I move the fence away from the bit. This way you are still feeding into the bit, and not climb cutting, which can pull the bit away from you. 

You could also set up your fence with a 1/4 inch shim. Make the first cut, which will be 'balanced' with stock on both side of the bit. Then, pull your shim and make the cut again. 

It has worked for me in the past, maybe another can explain it a little clearer if needed.


----------



## ChevyNomad (Sep 24, 2004)

Away from the bit would be my choice. That way you are not climb cutting. I want to hear other answers myself, and why.

What say y'all ? ? ?


----------



## template tom (Sep 18, 2004)

Both replies are correct. Should you do the opposite the material is likely to be pulled out of your hand and shoot forward leaving your hand heading straight for the cutter.The deeper the cut and the hardness of the material will increase the force the material will move.

So to repeat MOVE THE FENCE BACK for the second cut
Tom


----------



## Woodnut65 (Oct 11, 2004)

Hi, Jsoika: I would move the fence away from the bit for the second cut. 
Woodnut65


----------



## jsoika (Sep 20, 2004)

THANKYOU ALL , j SOIKA


----------



## QHC (Oct 7, 2008)

Woodnut65 said:


> Hi, Jsoika: I would move the fence away from the bit for the second cut.
> Woodnut65


While I don't disagree with the preferences shown here, I have to take issue with saying that moving the fence toward the bit for the second cut would be a 'climb cut' situation. To create a 'climb cut' situation, you would either have to change the feed direction, the bit rotation direction, or move the fence from one side of the bit to the other keeping the bit and feed direction the same.

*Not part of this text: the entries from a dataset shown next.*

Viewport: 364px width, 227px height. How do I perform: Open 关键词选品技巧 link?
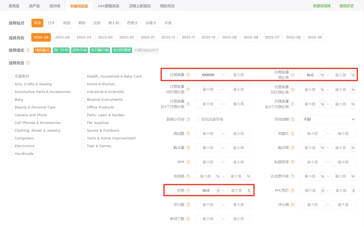(147, 50)
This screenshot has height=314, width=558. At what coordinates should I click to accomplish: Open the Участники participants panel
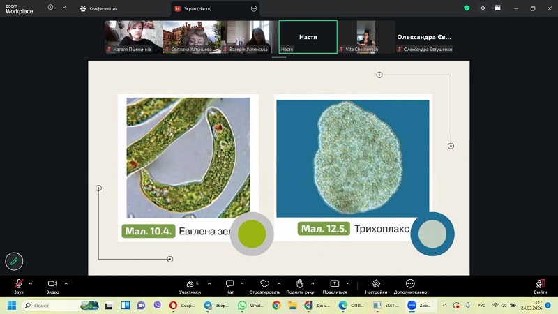point(189,284)
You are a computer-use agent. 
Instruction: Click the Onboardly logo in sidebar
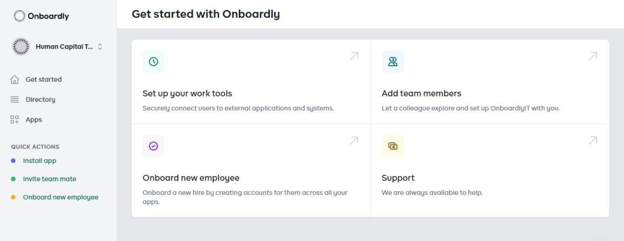click(41, 16)
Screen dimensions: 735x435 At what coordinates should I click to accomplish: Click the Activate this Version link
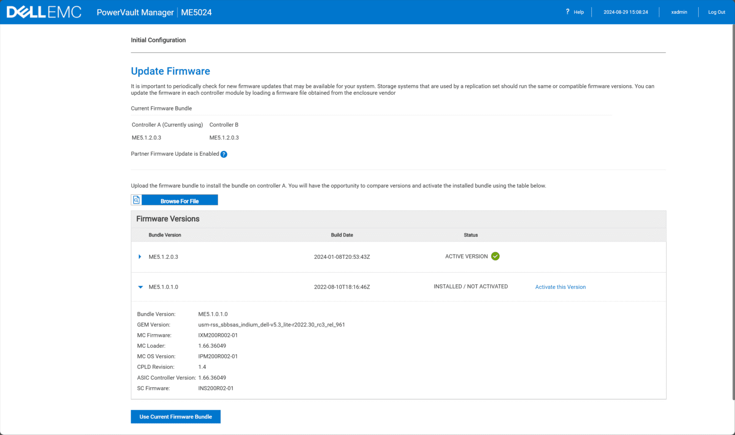click(x=560, y=287)
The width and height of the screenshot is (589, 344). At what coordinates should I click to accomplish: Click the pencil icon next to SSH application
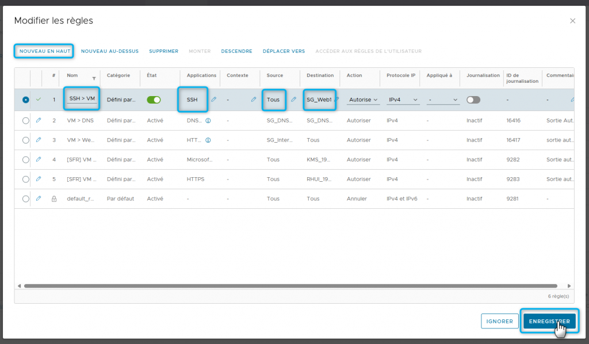click(214, 100)
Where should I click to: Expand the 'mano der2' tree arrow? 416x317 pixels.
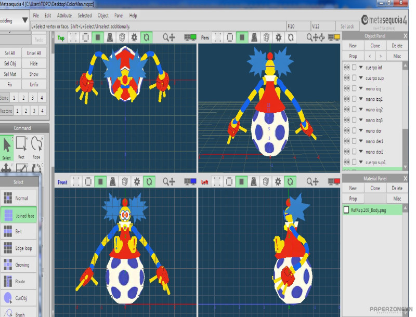tap(360, 152)
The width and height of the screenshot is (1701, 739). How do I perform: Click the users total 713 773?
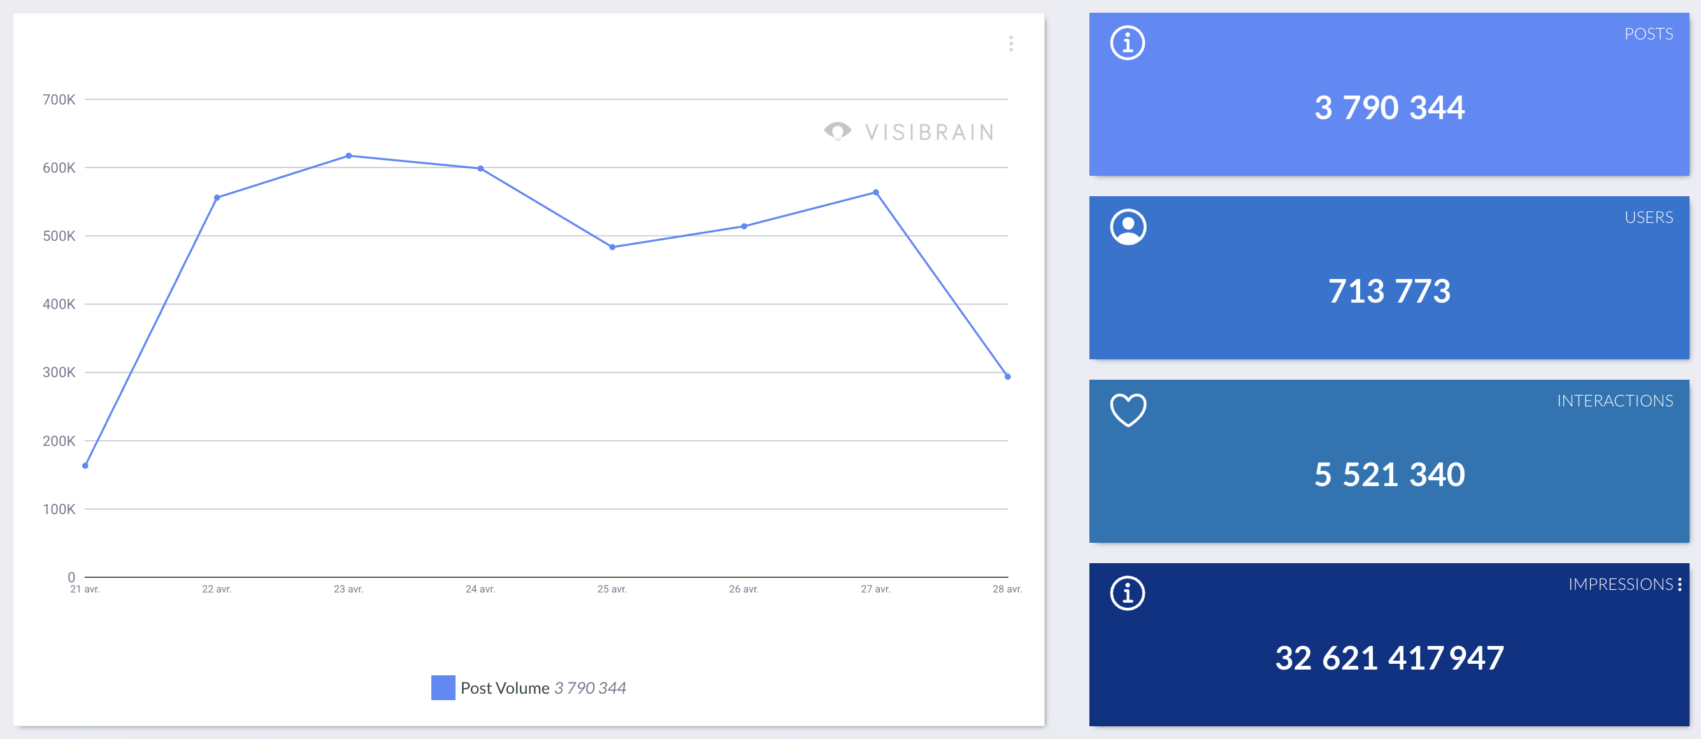pyautogui.click(x=1389, y=291)
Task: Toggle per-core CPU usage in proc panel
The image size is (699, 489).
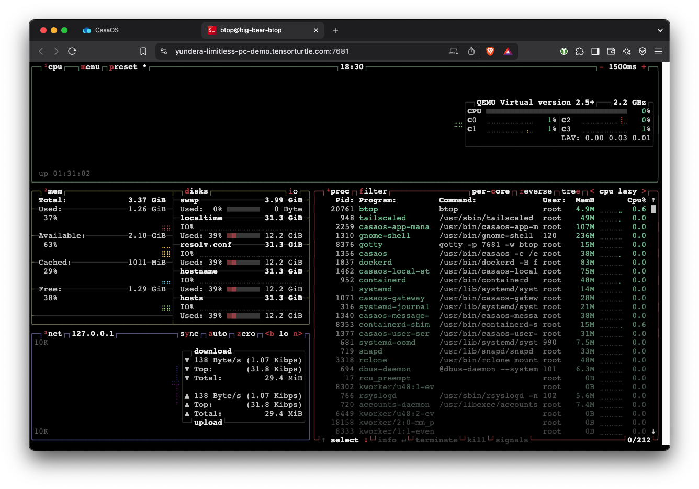Action: click(490, 191)
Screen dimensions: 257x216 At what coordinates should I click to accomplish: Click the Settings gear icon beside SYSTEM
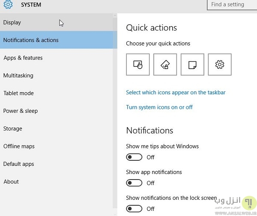click(8, 5)
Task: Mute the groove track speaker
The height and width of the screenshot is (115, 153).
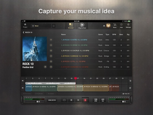Action: point(23,88)
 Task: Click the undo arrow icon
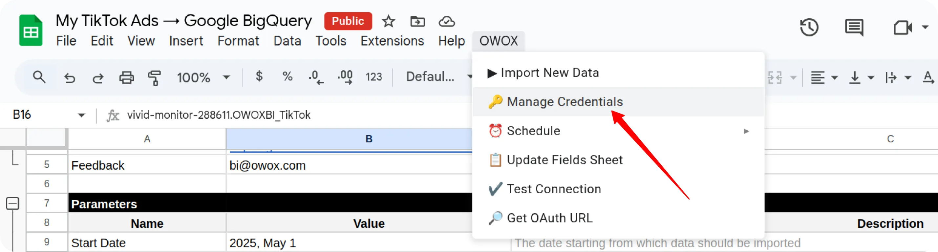(x=70, y=78)
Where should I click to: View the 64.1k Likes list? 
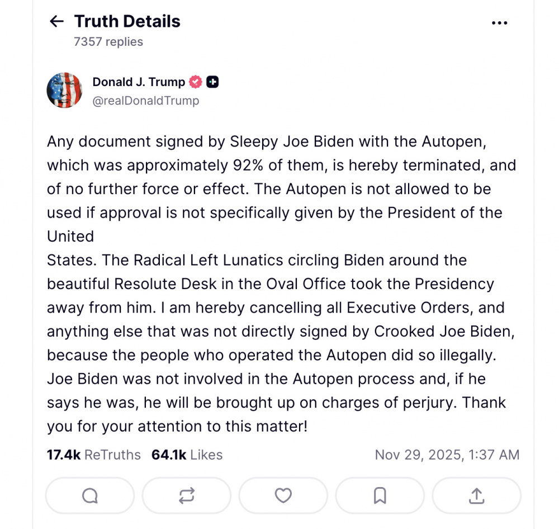pyautogui.click(x=187, y=455)

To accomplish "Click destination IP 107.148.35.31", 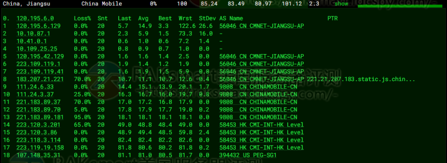I will coord(38,155).

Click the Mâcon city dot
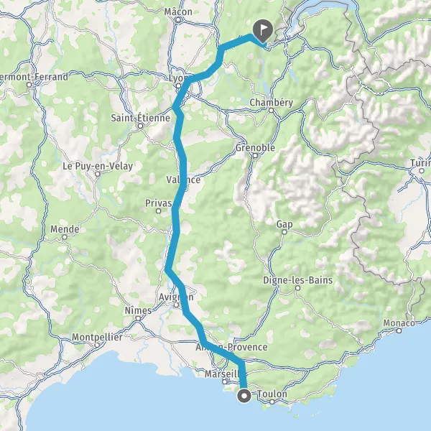tap(178, 20)
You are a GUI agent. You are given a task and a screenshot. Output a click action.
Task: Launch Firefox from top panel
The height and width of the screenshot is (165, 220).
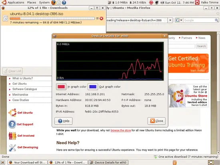(x=53, y=2)
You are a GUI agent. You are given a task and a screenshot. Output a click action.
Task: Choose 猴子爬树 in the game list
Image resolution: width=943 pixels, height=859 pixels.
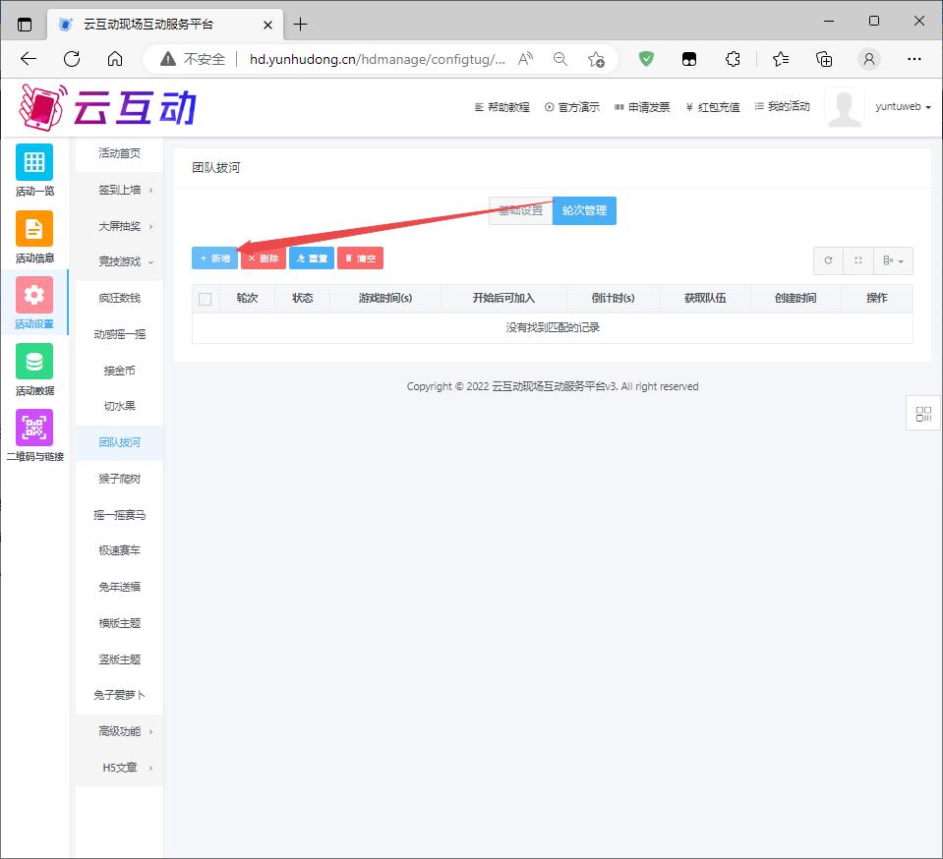pos(119,479)
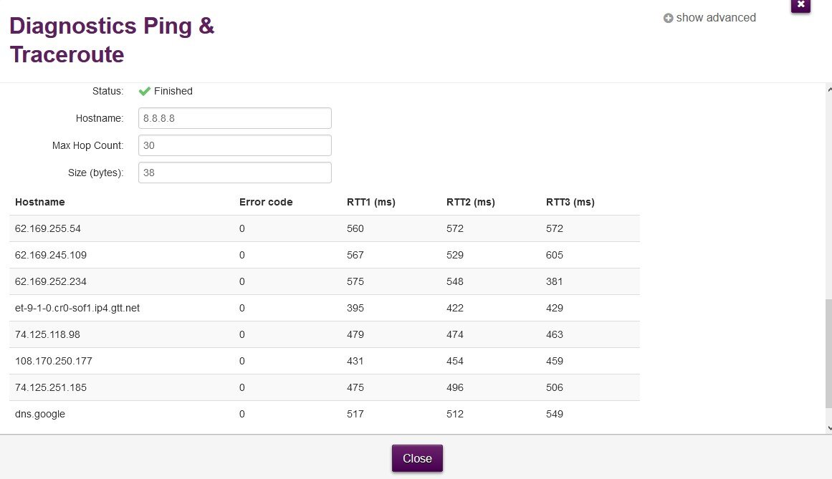Click the scrollbar down arrow
This screenshot has width=832, height=479.
[x=828, y=427]
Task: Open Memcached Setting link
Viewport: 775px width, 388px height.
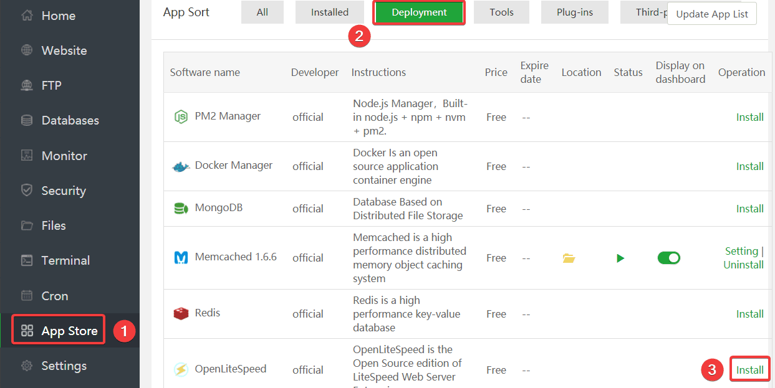Action: pyautogui.click(x=741, y=251)
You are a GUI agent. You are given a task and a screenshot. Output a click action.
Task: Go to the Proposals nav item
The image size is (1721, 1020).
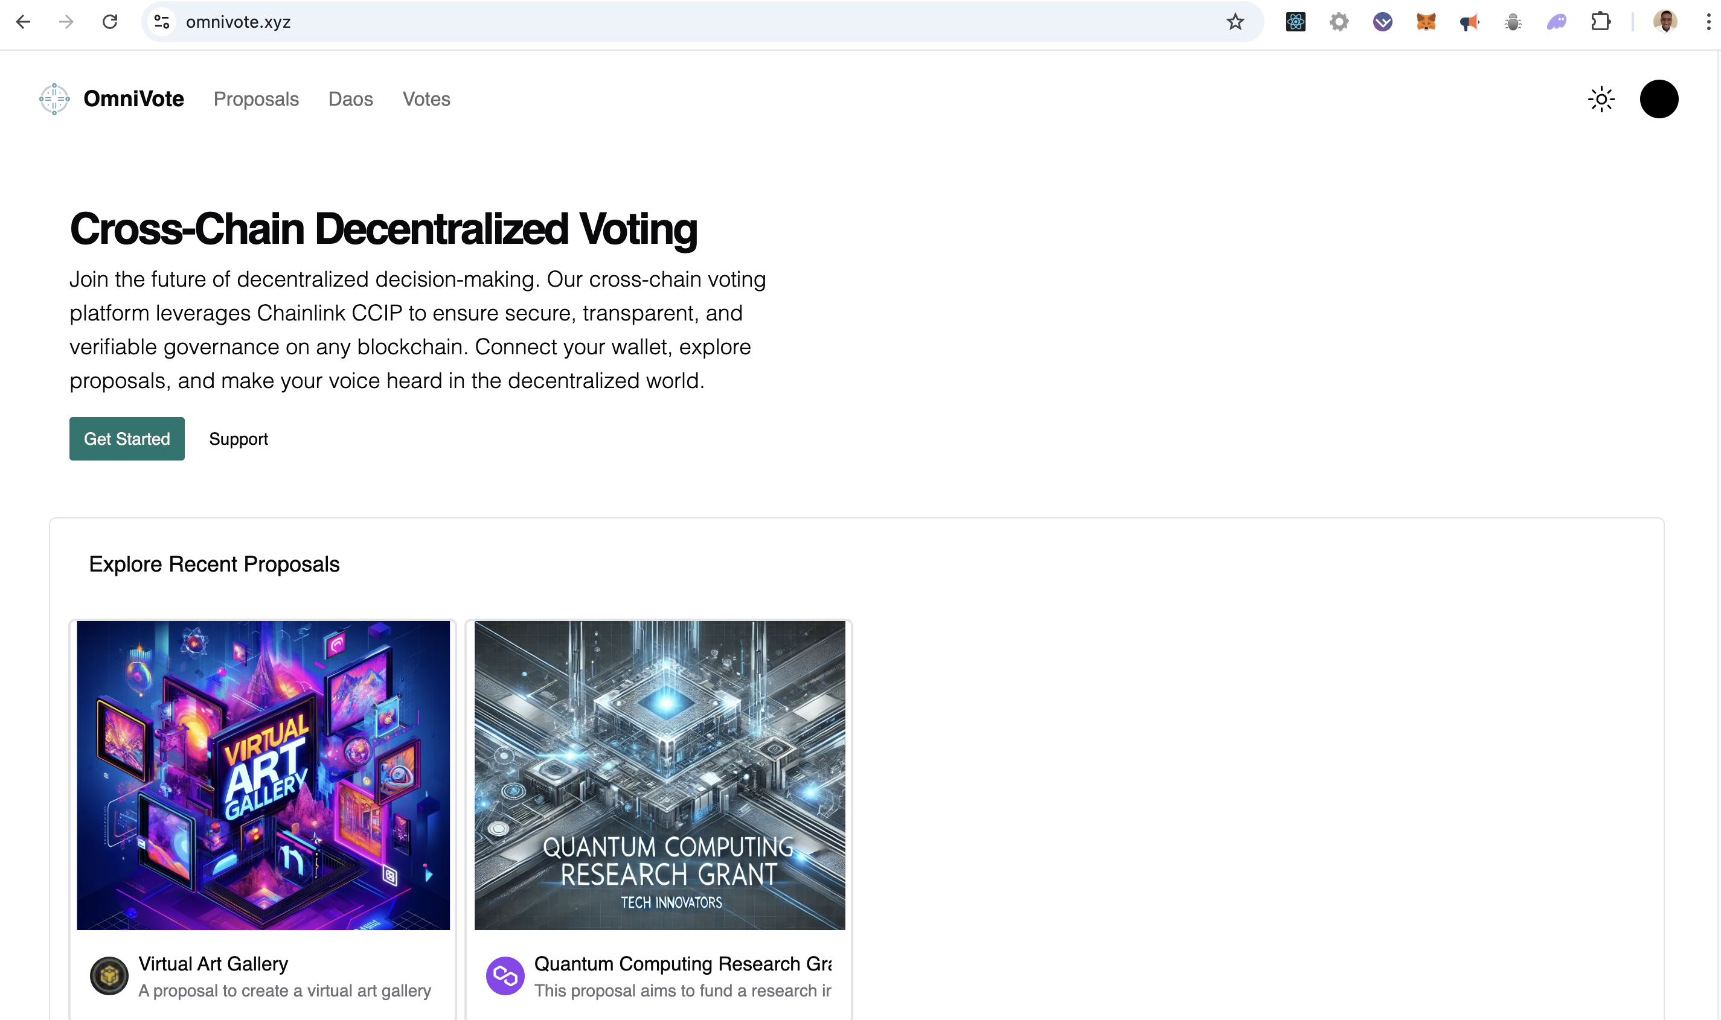(x=256, y=99)
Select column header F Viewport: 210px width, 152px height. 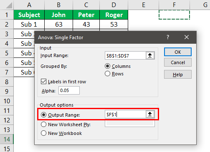click(x=174, y=5)
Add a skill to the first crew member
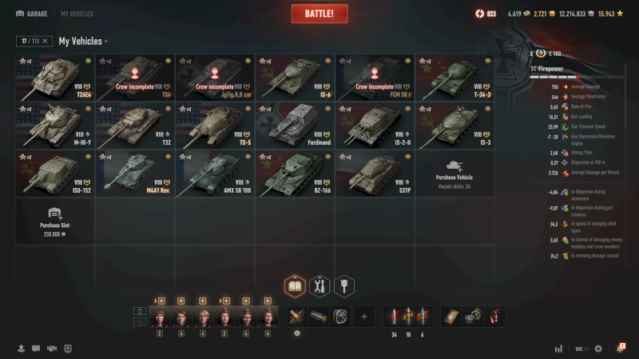Image resolution: width=639 pixels, height=359 pixels. pyautogui.click(x=161, y=301)
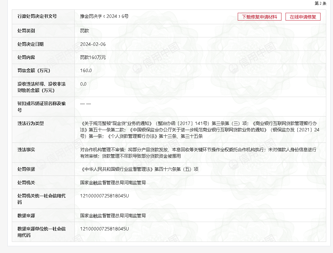Click the 违法行为类型 row label
333x253 pixels.
pyautogui.click(x=31, y=123)
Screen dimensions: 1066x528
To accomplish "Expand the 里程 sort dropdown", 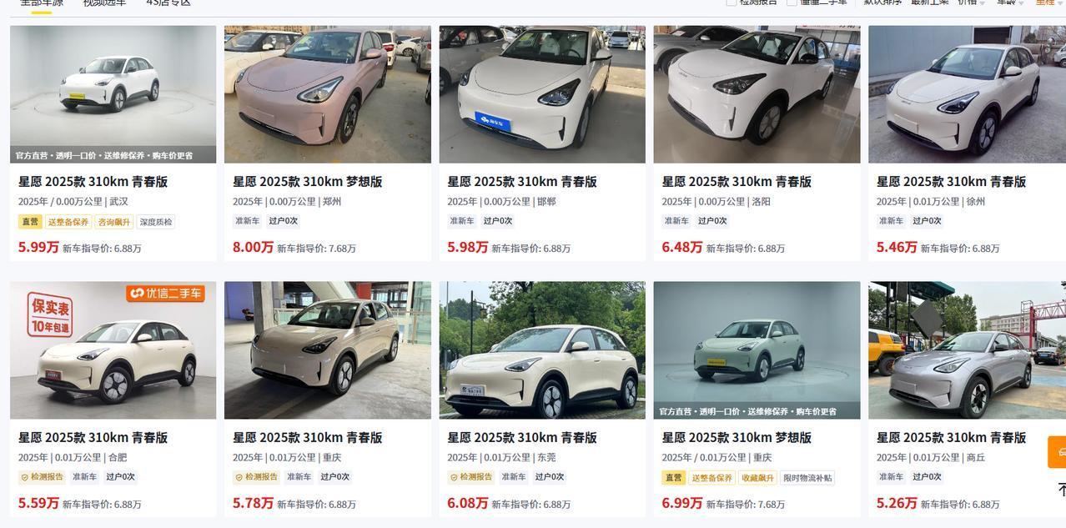I will pyautogui.click(x=1059, y=3).
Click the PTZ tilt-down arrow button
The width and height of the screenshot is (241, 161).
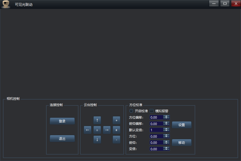pyautogui.click(x=97, y=140)

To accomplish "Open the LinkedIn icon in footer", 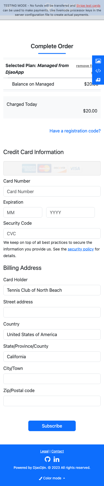I will click(56, 459).
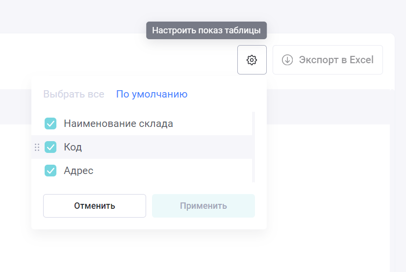Open table display settings gear icon
The height and width of the screenshot is (272, 406).
(252, 60)
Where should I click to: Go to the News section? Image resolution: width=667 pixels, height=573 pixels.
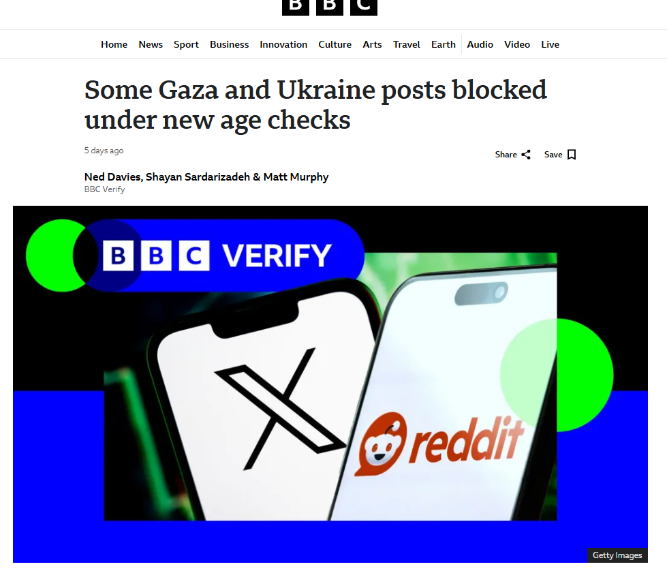tap(151, 44)
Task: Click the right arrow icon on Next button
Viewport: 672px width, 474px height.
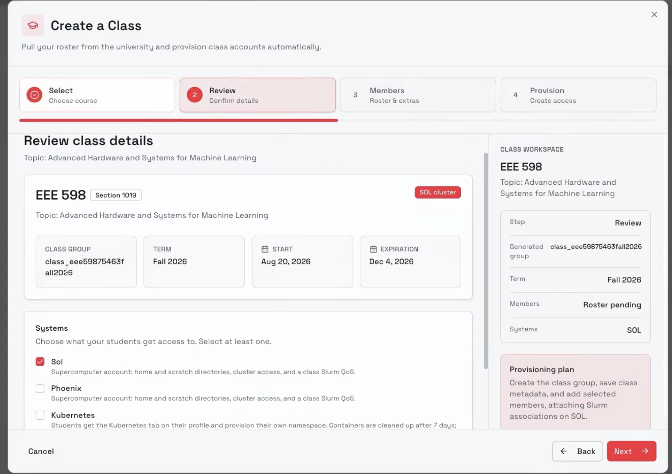Action: (x=645, y=451)
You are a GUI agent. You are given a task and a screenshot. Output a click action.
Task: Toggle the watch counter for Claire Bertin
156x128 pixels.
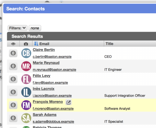tap(13, 53)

Moving the fence toward or away from the bit does not change the relationship between the bit rotation and direction of travel of the work piece. To have a climb cut situation, you have to have the work piece traveling the same direction as the bit rotation.

QHC


----------



## bobj3 (Jan 17, 2006)

Here's good read by the Pro.

http://www.routerworkshop.com/smstraightbit.html

========


----------



## QHC (Oct 7, 2008)

I didn't think that one through did I. I stand corrected.


----------



## bobj3 (Jan 17, 2006)

HI QHC

No need to stand corrected

I find myself like the picture below all the time 


=====



QHC said:


> I didn't think that one through did I. I stand corrected.


----------



## harrysin (Jan 15, 2007)

QHC said:


> While I don't disagree with the preferences shown here, I have to take issue with saying that moving the fence toward the bit for the second cut would be a 'climb cut' situation. To create a 'climb cut' situation, you would either have to change the feed direction, the bit rotation direction, or move the fence from one side of the bit to the other keeping the bit and feed direction the same.
> 
> Moving the fence toward or away from the bit does not change the relationship between the bit rotation and direction of travel of the work piece. To have a climb cut situation, you have to have the work piece traveling the same direction as the bit rotation.
> 
> QHC


I hate to have to disagree with you but all the above answers are correct (except yours), the situation is like routing internal and external, if you brought the fence forward, you would have to feed the wood from left to right, ie; into the cutter.


----------



## AxlMyk (Jun 13, 2006)

Woodnut65 said:


> Hi, Jsoika: I would move the fence away from the bit for the second cut.
> Woodnut65


I agree with this. Harrysin is also correct in reversing feed direction if the fence is moved toward the bit. But in that situation, you are trapping the stock between the bit and the fence.


----------